** START **

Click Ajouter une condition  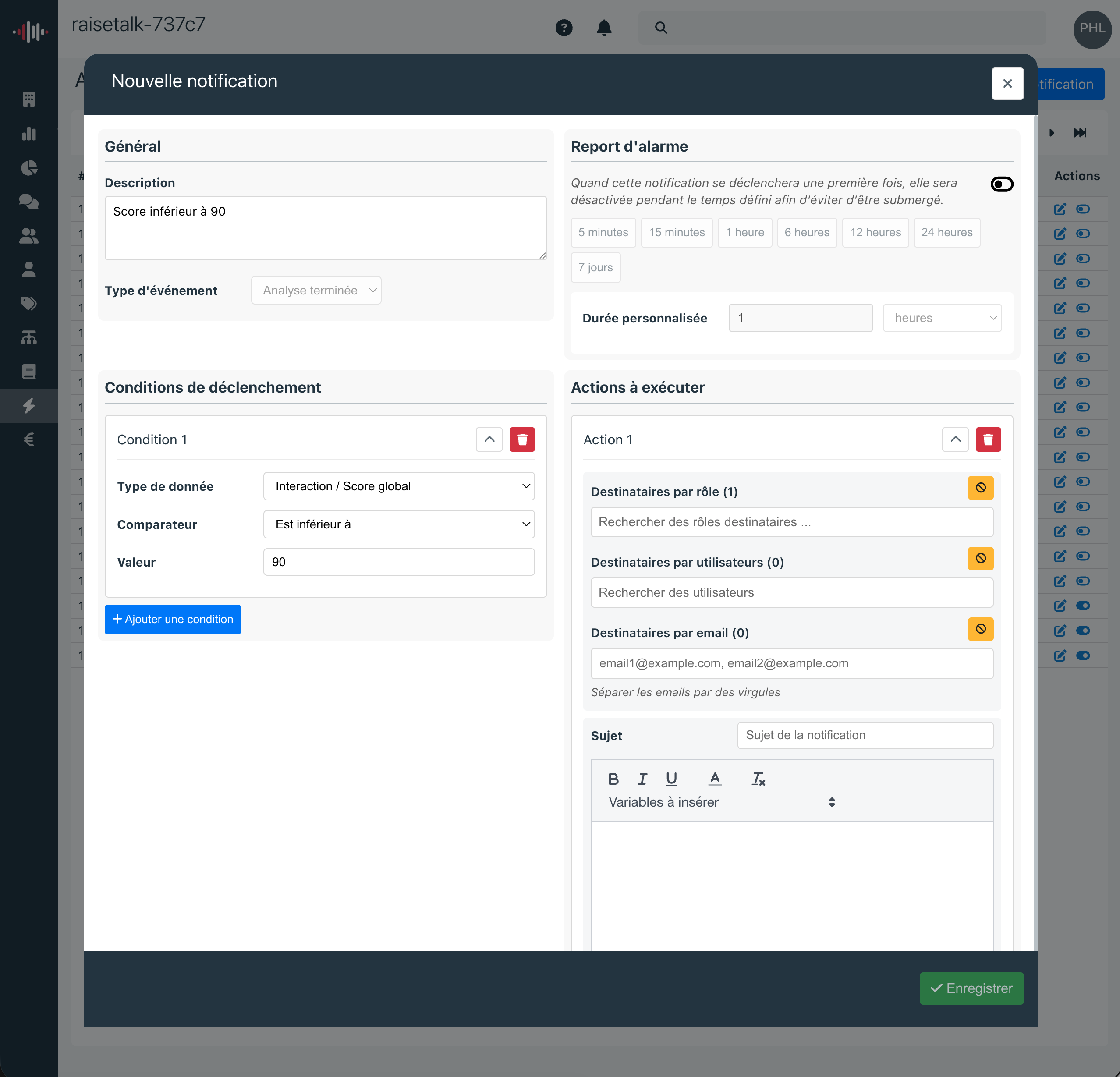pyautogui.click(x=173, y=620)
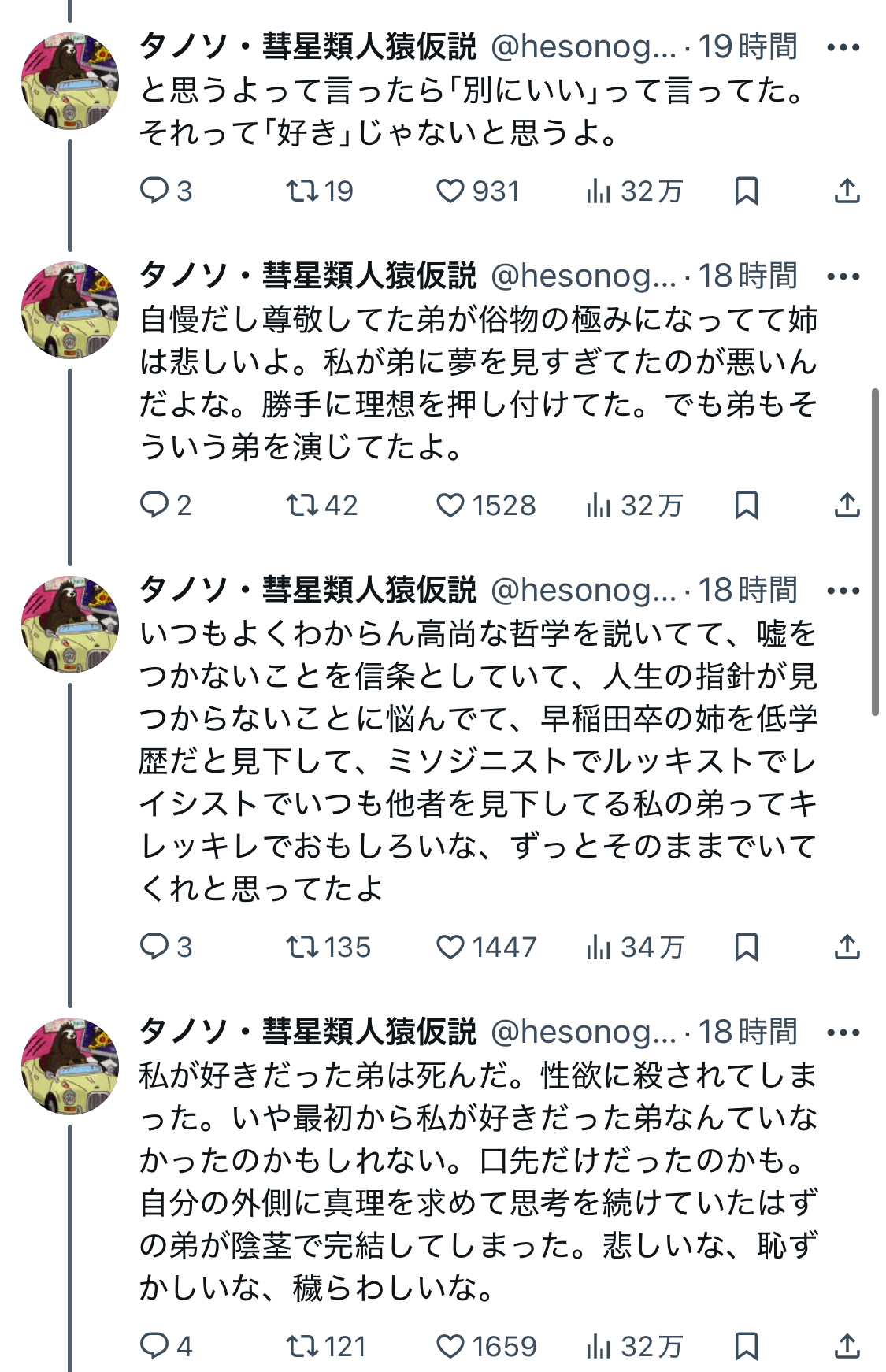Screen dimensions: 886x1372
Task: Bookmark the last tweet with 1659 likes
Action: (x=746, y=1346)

** END **
** START **

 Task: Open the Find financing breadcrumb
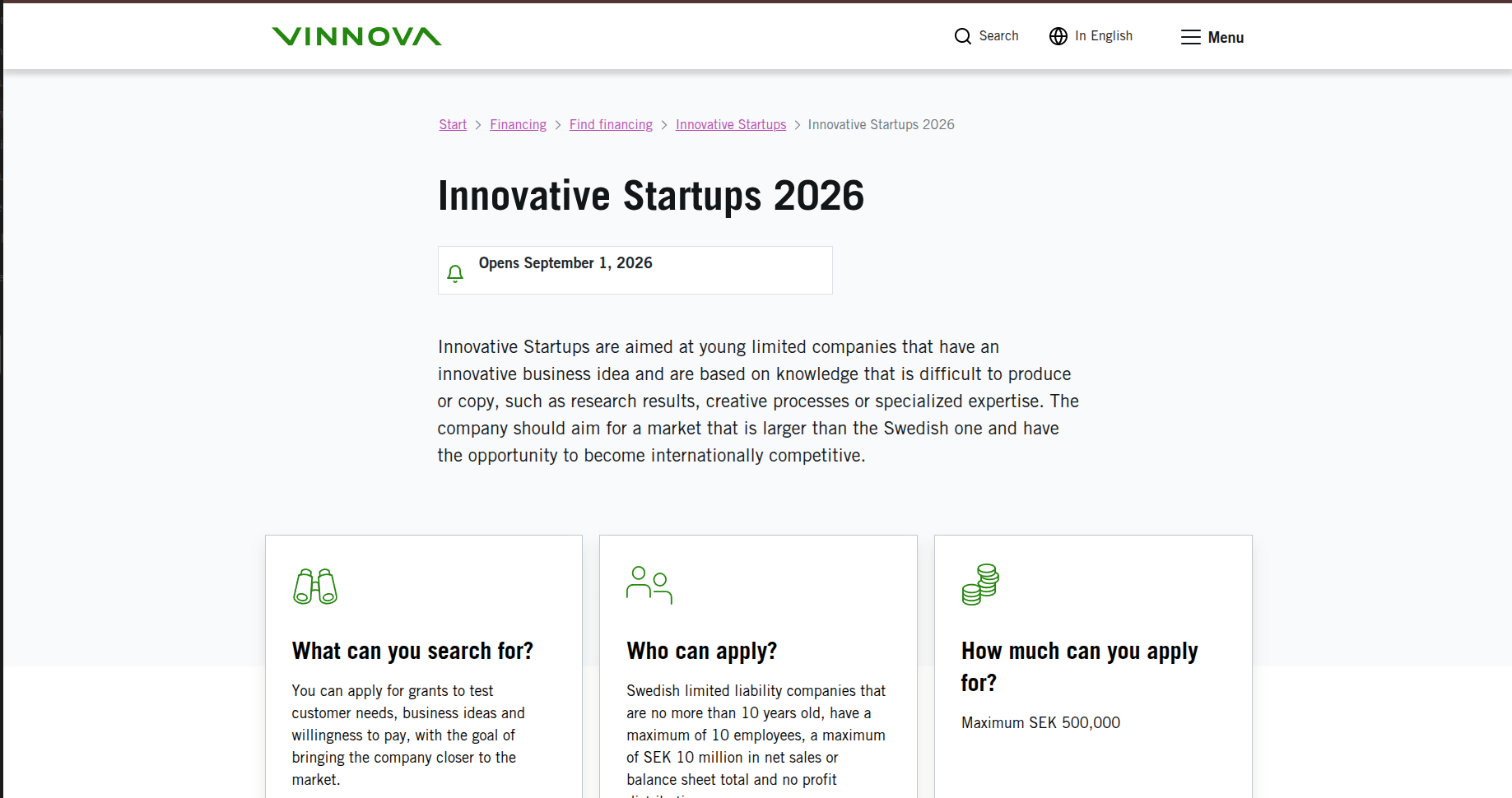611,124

** END **
** START **

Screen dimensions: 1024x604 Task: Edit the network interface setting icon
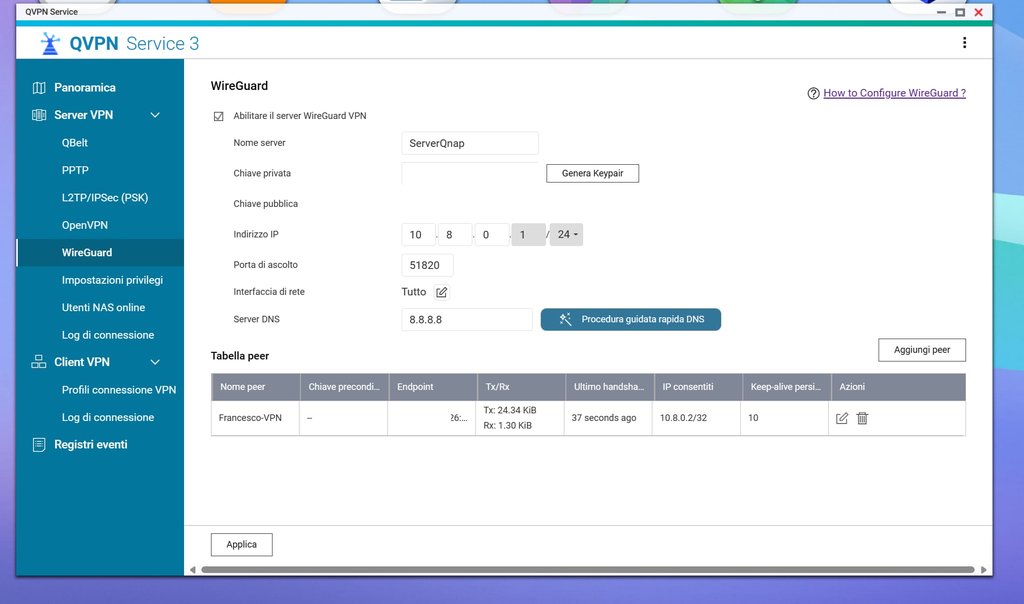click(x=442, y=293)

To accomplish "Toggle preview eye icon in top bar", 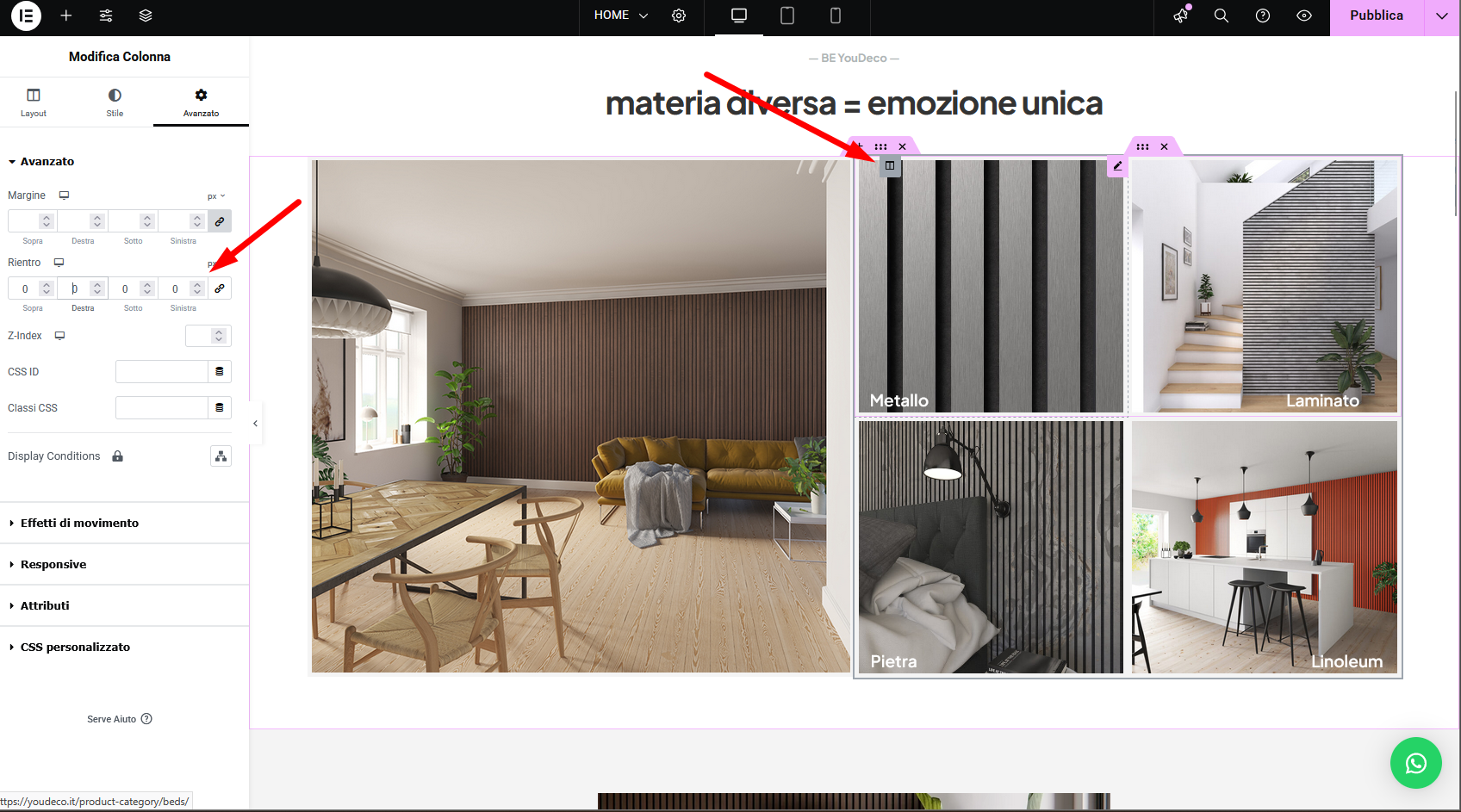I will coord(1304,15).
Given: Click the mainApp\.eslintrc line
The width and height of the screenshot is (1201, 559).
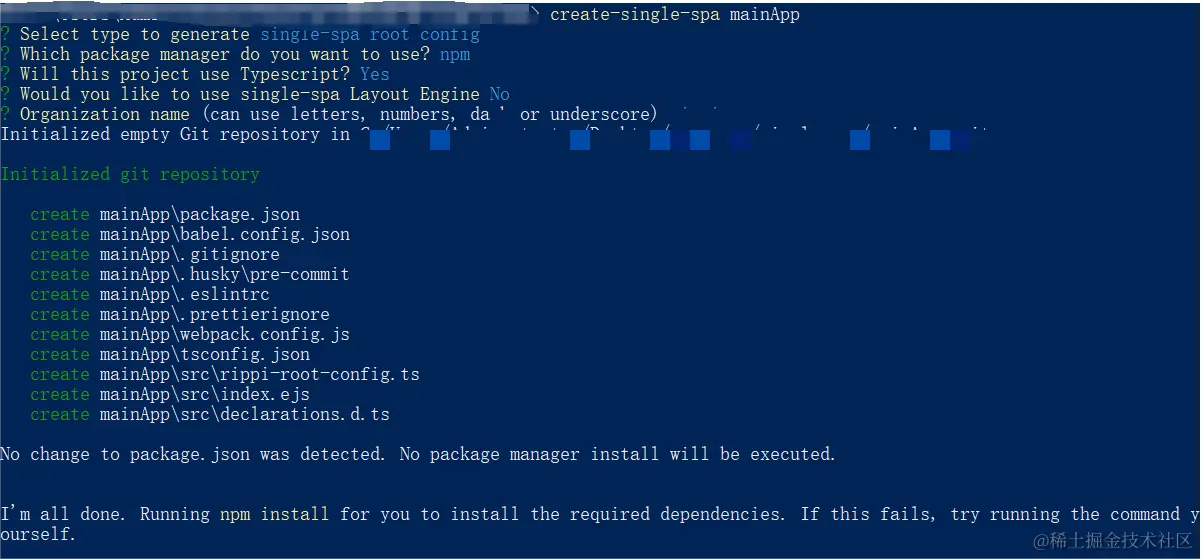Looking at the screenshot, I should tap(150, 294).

** END **

● What the exercise asks: In the lines between the one holding "Given: Click the mainApp\.eslintrc line" and the one holding "Looking at the", inclusive, replace "Click" with "Select" and change nothing else. Give back only those lines, leaving out the pictures.

● Exercise result:
Given: Select the mainApp\.eslintrc line
The width and height of the screenshot is (1201, 559).
Looking at the screenshot, I should tap(150, 294).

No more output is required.